------ MATERIAL FOR THE TASK ------
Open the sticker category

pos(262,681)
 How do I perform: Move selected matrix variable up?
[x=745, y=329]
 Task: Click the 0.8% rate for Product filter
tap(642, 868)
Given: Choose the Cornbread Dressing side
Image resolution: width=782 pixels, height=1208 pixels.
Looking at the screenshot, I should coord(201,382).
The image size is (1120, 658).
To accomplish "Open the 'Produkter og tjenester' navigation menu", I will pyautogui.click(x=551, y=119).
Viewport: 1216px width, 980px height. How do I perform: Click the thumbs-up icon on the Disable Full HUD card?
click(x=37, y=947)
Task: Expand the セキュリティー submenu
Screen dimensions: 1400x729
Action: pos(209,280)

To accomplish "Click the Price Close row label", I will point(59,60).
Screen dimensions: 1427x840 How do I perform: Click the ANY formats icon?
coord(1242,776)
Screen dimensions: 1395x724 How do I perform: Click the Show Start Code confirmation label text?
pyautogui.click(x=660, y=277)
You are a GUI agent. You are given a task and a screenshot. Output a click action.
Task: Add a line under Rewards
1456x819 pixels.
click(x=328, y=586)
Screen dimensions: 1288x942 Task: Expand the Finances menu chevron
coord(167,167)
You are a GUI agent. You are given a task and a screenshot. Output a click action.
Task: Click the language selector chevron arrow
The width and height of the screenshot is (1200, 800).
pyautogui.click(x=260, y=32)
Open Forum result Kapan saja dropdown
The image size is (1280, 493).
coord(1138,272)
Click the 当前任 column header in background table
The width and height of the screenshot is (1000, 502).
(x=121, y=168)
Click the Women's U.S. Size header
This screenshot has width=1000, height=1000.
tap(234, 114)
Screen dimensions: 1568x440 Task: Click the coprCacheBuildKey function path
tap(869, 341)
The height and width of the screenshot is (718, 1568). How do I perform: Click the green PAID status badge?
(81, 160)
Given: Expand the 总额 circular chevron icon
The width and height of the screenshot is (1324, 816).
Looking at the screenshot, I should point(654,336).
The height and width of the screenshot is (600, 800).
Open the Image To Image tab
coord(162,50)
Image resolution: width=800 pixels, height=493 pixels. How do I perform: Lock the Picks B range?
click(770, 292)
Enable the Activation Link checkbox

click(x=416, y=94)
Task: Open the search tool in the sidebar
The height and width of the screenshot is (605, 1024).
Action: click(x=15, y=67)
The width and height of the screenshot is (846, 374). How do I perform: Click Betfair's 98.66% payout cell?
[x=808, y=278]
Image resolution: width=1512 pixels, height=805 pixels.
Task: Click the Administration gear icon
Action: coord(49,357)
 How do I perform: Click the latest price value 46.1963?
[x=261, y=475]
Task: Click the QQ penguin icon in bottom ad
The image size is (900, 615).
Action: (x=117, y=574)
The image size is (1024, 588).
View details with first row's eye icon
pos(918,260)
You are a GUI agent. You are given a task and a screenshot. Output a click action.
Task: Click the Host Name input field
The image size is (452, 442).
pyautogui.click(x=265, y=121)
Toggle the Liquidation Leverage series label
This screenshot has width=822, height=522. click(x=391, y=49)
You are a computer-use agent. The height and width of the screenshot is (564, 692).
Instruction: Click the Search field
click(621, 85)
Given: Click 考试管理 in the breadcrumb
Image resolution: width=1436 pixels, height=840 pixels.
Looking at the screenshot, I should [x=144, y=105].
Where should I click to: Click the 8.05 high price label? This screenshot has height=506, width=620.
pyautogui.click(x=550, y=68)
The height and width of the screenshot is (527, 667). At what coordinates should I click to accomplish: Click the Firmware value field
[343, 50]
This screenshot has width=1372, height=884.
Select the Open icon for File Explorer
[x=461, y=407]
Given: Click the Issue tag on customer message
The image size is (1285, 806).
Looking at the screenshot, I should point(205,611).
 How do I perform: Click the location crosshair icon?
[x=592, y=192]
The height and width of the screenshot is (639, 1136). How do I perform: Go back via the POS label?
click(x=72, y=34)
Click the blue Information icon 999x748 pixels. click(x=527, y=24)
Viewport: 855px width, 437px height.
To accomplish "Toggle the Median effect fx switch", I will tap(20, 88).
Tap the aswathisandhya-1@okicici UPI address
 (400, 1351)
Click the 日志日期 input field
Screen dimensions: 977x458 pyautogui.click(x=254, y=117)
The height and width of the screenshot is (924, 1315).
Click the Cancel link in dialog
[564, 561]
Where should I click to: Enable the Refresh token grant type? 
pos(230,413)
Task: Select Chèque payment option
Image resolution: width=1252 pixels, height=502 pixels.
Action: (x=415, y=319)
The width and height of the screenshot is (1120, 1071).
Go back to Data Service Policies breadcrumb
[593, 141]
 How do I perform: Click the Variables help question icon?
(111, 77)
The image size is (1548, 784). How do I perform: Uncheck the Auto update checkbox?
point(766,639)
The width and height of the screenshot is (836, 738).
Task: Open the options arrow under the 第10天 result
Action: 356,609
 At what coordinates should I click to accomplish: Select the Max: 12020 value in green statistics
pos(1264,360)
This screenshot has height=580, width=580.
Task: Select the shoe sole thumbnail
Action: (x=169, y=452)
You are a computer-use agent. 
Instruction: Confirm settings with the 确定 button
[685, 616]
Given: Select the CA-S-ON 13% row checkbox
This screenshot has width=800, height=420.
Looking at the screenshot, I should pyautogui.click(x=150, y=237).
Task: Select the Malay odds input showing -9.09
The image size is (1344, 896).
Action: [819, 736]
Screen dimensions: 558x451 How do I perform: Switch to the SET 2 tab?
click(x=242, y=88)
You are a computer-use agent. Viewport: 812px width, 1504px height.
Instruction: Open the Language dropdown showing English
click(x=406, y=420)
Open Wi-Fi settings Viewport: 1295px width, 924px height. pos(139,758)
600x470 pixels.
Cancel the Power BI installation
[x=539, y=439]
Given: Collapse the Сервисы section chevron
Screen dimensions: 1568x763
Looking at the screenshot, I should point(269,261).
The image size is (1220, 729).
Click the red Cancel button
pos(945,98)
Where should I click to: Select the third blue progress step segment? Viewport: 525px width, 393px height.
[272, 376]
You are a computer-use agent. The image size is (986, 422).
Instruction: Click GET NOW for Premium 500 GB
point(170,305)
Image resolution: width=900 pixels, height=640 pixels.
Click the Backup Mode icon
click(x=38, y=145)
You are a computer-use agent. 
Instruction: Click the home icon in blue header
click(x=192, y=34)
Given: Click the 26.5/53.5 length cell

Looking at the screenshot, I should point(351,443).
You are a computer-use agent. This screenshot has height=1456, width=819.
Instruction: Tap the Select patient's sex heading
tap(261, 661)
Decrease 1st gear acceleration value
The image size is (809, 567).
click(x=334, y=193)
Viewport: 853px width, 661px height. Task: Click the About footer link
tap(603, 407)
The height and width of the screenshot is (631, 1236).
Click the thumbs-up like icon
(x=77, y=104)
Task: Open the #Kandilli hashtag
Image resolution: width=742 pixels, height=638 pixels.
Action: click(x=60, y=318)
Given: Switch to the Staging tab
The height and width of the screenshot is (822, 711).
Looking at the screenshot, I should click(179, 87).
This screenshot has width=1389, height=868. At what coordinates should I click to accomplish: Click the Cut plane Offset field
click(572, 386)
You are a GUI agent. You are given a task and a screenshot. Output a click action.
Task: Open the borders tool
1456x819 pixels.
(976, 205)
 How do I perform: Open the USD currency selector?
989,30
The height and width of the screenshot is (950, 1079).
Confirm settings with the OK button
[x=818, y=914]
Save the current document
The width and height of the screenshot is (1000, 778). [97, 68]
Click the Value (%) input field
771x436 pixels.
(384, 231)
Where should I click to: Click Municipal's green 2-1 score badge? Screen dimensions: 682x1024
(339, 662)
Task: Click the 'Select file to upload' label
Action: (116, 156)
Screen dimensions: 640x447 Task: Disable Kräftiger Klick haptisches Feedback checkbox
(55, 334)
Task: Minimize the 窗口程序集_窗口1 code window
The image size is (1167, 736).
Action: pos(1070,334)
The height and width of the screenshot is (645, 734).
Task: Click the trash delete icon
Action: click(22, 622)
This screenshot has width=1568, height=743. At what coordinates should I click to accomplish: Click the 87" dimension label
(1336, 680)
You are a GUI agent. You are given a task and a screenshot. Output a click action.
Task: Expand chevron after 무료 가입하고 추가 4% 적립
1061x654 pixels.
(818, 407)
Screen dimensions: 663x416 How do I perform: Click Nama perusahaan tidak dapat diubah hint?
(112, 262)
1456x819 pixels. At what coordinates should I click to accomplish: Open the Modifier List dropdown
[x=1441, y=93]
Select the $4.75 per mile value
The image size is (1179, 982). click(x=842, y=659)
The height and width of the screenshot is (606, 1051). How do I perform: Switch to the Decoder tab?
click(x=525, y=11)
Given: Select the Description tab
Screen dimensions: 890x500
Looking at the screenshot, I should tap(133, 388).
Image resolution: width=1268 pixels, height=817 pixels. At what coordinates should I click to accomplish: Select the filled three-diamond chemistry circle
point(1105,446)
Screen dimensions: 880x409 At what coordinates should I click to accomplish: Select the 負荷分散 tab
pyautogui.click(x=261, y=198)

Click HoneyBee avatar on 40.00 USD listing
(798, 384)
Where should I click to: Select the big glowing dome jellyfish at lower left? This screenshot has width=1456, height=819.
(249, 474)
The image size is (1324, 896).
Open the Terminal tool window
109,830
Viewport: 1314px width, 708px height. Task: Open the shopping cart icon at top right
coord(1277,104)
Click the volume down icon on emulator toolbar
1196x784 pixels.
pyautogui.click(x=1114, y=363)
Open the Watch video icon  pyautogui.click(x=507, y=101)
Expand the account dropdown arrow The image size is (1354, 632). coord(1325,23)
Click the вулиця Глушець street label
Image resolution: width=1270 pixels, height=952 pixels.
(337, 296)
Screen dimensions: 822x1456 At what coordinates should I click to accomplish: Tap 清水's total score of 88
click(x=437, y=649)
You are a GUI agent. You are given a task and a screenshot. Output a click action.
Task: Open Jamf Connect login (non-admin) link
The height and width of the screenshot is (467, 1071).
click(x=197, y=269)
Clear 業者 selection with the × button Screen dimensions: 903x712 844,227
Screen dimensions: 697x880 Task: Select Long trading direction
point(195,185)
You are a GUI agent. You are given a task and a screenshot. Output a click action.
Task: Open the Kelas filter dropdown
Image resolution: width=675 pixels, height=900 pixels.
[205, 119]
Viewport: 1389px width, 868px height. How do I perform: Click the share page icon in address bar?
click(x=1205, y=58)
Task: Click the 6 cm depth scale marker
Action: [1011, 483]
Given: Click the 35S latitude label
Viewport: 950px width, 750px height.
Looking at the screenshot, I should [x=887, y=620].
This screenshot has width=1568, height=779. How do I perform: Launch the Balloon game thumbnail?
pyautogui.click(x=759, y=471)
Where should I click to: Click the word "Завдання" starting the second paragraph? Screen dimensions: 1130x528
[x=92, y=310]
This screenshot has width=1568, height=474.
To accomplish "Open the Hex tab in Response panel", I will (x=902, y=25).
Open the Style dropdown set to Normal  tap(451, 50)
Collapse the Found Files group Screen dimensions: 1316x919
------
**PROBLEM**
Switch "To accomplish" to "In order to complete" throughout the part that opens with the line containing "Given: Choose the Cornbread Dressing side" and closes with the line containing "I will point(59,60).", then give those lines again with nothing else altered.

**RIGHT ANSWER**
Given: Choose the Cornbread Dressing side
Image resolution: width=782 pixels, height=1208 pixels.
Looking at the screenshot, I should coord(201,382).
The image size is (1120, 658).
In order to complete "Open the 'Produkter og tjenester' navigation menu", I will pyautogui.click(x=551, y=119).
Viewport: 1216px width, 980px height. How do I perform: Click the thumbs-up icon on the Disable Full HUD card?
click(x=37, y=947)
Task: Expand the セキュリティー submenu
Screen dimensions: 1400x729
Action: pos(209,280)

In order to complete "Click the Price Close row label", I will point(59,60).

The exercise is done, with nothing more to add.